Texte fourni:
Initialement, l’entropie avait été assimilée à la chaleur dans le premier principe de la thermodynamique, puis au désordre dans le second. Mais ces précisions sont insuffisantes pour en rendre compte. C’est assimilable à de la chaleur, mais pas que…; c’est assimilable au désordre, mais pas que… Aussi, plus tard deux types d’entropie furent identifiées: l’entropie réversible; l’entropie irréversible. Les conséquences de cette dernière sont irrépressibles donc il n’y a rien à faire pour en limiter les effets. En revanche, l’entropie réversible est gérable et doit être gérée au motif que sa présence et sa croissance au sein des systèmes conformément au Second principe de la thermodynamique accélère leur déliquescence. En effet, elle se surajoute à la croissance de la composante irréversible de cette entropie bifaciale.

Je sais, on est un peu en dehors du paradigme scientifique dominant actuellement d’où la stigmatisation de ces approches sous le qualificatif de ‘philosophiques’ par ses détracteurs. En outre, dans cet espace, le principe de non-contradiction, – fondement de la pensée scientifique -, est plus que fragilisé. On nomme « principe de non-contradiction » cette assertion interdisant d’affirmer simultanément le pour et son contraire en recourant au même terme ou la même proposition : « Il est impossible qu’un même attribut appartienne et n’appartienne pas en même temps et sous le même rapport à une même chose » (Aristote, Métaphysique).

L’entropie est un concept essentiel à la compréhension des systèmes en non-équilibre thermodynamique – comme les écosystèmes -, mais encore mal sérié. Elle est irréductible, mais, maintenu en excès au sein des ces systèmes, elle les condamne à ce que les anciens appelaient ‘la mort thermique’ conformément au Second principe de la thermodynamique. Initialement, d’un point de vue écosystémique, l’entropie réunit tout ce qui ne contribuerait pas à la dynamique des écosystèmes. Mais depuis, cette entropie a été envisagée comme nécessaire à l’évolution des systèmes d’où l’expression ‘d’effet paradoxal de l’entropie’ portée par certains auteurs.

D’un point de vue pratique, évacuer l’entropie réversible est vitale pour la stabilité des écosystèmes. C’est, sans en maîtriser alors cette notion issue de la thermodynamique que les premiers écologistes comprirent cela. Ainsi, les écologues américains observèrent que les grands feux de forêt avaient vocation à éliminer les arbres âgés ou morts en surnombre dont la présence étouffait la dynamique écosystémique. Depuis, on laisse brûler car c’est nécessaire à la vitalité écosystémique.

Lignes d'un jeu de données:
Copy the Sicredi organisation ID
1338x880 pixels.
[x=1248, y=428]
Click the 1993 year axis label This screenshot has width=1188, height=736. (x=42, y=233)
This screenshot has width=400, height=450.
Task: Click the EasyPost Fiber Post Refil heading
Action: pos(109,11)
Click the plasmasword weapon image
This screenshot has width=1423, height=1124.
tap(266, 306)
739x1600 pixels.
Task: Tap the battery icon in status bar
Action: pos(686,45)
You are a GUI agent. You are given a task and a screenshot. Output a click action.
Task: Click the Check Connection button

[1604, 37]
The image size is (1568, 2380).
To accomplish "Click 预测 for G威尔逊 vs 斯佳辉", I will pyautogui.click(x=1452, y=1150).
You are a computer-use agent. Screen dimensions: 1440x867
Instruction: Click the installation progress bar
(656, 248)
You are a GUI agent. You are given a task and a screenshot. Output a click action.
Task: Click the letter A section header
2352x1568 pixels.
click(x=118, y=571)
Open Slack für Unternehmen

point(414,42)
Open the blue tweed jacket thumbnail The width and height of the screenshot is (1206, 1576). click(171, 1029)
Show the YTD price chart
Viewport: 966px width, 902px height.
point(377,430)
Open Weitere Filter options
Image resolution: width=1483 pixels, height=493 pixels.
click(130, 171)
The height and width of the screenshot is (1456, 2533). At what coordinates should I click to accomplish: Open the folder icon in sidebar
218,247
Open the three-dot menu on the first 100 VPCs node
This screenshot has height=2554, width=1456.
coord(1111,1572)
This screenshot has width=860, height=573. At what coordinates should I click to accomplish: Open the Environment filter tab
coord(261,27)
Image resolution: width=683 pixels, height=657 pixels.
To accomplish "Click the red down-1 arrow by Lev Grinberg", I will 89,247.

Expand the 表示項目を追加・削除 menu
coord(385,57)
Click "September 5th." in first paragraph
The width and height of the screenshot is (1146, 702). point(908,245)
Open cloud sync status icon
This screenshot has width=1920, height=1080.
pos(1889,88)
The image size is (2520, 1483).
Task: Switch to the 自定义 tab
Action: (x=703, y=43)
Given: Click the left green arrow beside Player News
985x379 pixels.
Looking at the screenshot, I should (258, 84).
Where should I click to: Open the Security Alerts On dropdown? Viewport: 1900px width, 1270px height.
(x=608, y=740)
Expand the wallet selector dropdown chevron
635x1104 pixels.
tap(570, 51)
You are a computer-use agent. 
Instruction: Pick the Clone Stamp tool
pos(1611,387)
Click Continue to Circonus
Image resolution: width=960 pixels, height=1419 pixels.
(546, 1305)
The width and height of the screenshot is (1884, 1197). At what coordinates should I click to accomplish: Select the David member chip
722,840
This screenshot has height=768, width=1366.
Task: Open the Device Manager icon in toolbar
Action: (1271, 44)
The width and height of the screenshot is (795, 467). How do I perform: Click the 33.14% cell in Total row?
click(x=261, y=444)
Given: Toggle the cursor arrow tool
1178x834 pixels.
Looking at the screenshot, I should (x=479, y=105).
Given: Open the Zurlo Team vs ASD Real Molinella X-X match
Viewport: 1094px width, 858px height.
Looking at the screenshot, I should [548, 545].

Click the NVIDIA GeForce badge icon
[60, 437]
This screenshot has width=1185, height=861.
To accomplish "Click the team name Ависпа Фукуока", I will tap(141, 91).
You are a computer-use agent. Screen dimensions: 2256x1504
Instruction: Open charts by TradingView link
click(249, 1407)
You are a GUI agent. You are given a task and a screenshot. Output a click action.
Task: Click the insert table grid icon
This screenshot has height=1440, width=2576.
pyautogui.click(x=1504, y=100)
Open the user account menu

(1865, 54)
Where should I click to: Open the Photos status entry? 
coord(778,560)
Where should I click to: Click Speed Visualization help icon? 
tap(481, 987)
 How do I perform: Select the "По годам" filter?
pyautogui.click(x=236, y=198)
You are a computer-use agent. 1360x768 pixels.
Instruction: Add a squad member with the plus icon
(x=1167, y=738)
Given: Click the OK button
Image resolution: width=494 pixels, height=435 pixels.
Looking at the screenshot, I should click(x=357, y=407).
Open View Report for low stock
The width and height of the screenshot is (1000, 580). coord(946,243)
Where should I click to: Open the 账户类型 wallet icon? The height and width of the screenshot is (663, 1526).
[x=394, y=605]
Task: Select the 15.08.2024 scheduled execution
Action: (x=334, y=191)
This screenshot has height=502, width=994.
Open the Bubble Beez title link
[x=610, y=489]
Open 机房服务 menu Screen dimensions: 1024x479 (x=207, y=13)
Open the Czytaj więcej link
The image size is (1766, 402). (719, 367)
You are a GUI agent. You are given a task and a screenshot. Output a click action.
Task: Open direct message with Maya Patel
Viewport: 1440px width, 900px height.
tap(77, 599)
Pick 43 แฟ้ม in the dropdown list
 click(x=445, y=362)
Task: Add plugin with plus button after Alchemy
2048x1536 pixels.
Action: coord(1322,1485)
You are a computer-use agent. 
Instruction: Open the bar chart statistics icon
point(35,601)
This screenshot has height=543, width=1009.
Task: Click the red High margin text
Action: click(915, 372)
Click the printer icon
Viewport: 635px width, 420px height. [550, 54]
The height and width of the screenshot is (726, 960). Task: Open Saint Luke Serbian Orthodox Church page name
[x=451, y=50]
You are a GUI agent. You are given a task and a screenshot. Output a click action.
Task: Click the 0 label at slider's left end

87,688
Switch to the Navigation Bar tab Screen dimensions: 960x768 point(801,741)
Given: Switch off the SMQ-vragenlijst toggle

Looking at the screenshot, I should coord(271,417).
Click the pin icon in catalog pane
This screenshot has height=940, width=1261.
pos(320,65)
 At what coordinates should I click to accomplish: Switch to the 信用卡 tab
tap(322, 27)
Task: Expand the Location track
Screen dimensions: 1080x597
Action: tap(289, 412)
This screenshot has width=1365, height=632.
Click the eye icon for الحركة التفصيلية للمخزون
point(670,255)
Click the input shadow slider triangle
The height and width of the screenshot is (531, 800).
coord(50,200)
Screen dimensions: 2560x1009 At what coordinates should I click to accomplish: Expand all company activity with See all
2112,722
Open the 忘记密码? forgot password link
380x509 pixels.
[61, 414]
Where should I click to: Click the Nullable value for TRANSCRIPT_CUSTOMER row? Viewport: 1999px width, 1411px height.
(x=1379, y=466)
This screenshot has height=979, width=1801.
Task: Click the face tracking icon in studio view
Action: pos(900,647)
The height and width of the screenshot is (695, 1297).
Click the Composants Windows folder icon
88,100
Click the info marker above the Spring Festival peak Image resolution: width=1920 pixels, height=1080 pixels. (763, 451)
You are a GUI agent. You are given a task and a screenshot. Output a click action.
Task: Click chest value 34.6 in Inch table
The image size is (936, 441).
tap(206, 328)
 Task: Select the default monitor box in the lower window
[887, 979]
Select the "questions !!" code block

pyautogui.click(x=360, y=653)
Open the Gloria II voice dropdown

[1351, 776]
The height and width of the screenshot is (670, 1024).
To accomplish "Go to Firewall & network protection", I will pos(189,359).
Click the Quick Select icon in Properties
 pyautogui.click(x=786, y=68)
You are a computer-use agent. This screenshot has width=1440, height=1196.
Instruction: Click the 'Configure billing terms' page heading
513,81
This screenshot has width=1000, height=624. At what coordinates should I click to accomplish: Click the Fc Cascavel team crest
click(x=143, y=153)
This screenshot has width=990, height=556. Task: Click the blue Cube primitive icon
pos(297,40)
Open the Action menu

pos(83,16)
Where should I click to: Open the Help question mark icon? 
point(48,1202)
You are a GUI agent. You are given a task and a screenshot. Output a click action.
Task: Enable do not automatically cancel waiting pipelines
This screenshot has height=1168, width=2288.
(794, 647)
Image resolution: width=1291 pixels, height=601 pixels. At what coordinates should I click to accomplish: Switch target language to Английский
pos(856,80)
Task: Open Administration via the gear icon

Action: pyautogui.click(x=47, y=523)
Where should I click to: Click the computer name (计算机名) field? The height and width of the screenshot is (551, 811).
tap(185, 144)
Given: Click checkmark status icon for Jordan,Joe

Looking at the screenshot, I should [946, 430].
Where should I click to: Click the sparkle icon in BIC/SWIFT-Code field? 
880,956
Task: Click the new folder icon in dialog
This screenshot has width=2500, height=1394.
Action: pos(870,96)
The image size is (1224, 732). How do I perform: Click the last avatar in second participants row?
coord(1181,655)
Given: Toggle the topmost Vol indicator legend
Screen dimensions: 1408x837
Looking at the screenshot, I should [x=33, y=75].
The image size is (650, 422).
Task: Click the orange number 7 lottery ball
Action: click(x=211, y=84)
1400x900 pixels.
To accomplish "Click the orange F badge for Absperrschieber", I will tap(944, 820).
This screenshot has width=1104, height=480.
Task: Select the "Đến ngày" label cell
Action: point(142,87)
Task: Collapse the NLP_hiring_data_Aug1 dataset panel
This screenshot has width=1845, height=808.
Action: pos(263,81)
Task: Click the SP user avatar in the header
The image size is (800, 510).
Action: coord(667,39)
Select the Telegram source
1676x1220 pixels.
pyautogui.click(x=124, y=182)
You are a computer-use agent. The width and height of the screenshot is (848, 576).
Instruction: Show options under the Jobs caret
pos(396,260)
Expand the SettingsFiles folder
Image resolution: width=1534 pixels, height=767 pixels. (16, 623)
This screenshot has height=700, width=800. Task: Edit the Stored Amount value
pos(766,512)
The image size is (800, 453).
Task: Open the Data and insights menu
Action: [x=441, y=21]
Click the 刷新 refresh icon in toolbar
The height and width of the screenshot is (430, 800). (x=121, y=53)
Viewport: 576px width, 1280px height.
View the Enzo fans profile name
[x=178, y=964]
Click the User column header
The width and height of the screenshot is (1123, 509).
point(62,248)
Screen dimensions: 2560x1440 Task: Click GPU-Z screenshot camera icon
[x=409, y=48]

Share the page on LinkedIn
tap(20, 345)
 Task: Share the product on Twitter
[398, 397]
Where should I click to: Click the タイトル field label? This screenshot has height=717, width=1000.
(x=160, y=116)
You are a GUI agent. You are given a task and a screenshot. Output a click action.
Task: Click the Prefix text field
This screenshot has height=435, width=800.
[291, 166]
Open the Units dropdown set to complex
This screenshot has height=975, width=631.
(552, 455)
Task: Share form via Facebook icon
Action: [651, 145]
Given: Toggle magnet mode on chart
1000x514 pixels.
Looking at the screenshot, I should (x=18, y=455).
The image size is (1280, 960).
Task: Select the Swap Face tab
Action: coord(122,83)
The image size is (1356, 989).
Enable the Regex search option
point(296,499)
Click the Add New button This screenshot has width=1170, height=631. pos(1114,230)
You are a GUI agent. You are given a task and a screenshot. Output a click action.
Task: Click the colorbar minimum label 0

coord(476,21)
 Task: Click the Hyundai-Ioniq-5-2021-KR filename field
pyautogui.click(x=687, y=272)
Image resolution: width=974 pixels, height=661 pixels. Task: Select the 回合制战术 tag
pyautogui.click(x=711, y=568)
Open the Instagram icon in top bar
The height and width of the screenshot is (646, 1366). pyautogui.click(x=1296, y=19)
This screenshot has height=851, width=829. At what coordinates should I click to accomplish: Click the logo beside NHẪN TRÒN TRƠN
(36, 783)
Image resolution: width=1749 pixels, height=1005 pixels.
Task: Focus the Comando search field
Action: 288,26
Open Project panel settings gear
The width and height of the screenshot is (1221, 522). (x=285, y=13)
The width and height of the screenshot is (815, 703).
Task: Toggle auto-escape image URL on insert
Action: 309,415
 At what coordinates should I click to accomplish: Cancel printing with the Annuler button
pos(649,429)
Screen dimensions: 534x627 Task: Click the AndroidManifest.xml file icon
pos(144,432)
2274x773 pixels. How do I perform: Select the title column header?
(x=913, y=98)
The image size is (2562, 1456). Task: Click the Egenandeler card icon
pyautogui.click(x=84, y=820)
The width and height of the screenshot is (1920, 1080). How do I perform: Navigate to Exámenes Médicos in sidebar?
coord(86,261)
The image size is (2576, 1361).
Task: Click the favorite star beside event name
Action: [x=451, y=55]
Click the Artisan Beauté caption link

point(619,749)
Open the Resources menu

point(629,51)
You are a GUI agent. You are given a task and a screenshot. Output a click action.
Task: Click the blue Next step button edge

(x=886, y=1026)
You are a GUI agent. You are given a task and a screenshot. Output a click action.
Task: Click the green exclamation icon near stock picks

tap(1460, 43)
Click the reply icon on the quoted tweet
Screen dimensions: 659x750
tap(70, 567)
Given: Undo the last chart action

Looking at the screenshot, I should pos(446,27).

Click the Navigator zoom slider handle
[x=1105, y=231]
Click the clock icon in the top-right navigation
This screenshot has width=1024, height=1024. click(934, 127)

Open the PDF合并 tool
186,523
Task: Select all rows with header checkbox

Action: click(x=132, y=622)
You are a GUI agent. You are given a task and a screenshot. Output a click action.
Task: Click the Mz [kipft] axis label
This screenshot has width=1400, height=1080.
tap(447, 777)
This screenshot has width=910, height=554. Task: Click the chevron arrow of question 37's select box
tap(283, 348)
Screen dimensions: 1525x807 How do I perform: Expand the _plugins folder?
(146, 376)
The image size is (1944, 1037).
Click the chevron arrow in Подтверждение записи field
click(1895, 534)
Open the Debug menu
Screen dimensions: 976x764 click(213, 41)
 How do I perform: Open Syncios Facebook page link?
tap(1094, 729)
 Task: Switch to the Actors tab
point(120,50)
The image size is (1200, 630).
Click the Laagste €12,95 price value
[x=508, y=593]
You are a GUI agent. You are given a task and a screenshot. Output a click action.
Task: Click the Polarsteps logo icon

Liste des tâches:
1. D'après le texte sur l'entropie, quels sont les deux types d'entropie identifiés plus tard ?
2. Relevez toutes les lignes des enregistrements qui contiennent le mot « last ».

Solutions complètes:
1. L'entropie réversible et l'entropie irréversible.

2.
The image size is (1224, 732). How do I perform: Click the last avatar in second participants row?
Given: Undo the last chart action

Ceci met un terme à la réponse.